Problem to work on: Check each line of the listing below for the string "Output", then copy every line that has it.

Records supplied:
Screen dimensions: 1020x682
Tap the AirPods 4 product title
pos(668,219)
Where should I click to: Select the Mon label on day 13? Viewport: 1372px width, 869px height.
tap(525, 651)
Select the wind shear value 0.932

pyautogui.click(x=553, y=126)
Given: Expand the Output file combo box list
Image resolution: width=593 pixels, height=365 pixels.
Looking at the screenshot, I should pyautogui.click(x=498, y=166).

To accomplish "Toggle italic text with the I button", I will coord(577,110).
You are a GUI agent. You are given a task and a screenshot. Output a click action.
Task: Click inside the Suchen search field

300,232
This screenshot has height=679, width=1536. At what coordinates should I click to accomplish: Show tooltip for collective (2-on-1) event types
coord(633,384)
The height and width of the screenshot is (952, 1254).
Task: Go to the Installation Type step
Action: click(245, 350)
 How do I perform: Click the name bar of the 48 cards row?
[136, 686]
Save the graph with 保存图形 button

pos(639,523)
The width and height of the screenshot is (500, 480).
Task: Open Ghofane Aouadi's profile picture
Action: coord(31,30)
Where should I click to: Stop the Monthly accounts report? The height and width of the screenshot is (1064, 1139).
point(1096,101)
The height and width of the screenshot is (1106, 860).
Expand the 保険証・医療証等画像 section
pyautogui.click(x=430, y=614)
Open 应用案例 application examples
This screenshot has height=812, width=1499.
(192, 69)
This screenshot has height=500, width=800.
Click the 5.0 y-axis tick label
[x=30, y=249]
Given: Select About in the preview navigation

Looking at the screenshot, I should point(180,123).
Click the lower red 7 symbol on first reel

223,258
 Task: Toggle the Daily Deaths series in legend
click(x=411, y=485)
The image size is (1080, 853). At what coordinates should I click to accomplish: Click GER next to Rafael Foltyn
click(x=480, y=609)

Your response:
Given: Expand the Output file combo box list
You are a GUI agent. You are given a task and a screenshot. Output a click action.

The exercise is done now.